On the evening of Thursday 13th August 2020, the British Government announced that anyone who visited France and had not returned to the UK by 4 am on Saturday the 15th of August would need to go into quarantine for 14 days after reaching home in the UK. Between this late evening announcement and early Saturday morning, many British holidaymakers in France were panic stricken and tried to reach British soil before the 4 am deadline because they wanted to avoid being compelled to quarantine. Many of those people shelled out enormous amounts of money to obtain last minute bookings on ‘planes, trains, and ferries, in the hope of beating the deadline.

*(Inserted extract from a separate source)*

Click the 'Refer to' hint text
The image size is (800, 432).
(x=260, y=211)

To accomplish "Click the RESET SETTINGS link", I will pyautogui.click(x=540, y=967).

The panicked return was entirely understandable, and I do not blame anyone for trying to avoid a quarantine period that they could ill afford. What I cannot comprehend was what was magic about 4 am on Saturday the 15th of August. If the risk of importing covid-19 from France (or elsewhere) is so great that it is considered necessary to impose quarantine on returnees, why, for example is someone landing in the UK at, say 3.45 am on the 15th of August, any less likely to pose a danger to public health than someone arriving any time after 4 am on that day? In my opinion, if the chances of bringing in the virus from a certain country are deemed dangerously high and it is determined that quarantine will reduce the chances of imported virus from adding to the already significant local supply, the quarantine requirement should have been imposed immediately, without over a moment’s delay.

As for the effectiveness of the enforced quarantine on reducing imports of infection, that remains to be seen. Recently, the owner of a well-known budget airline poured scorn on the idea of quarantine. He pointed out that many travellers landing in British airports travel to their homes by public transport. During that journey to the places where they plan to quarantine for fourteen days, they have plenty of opportunity to spread the virus to others travelling on the same bus, train, or other public transport. By the time they get home, the damage might well have been done. This airline owner was saying this to help save his business from further destruction caused by ‘lockdown’ conditions, but what he said is true.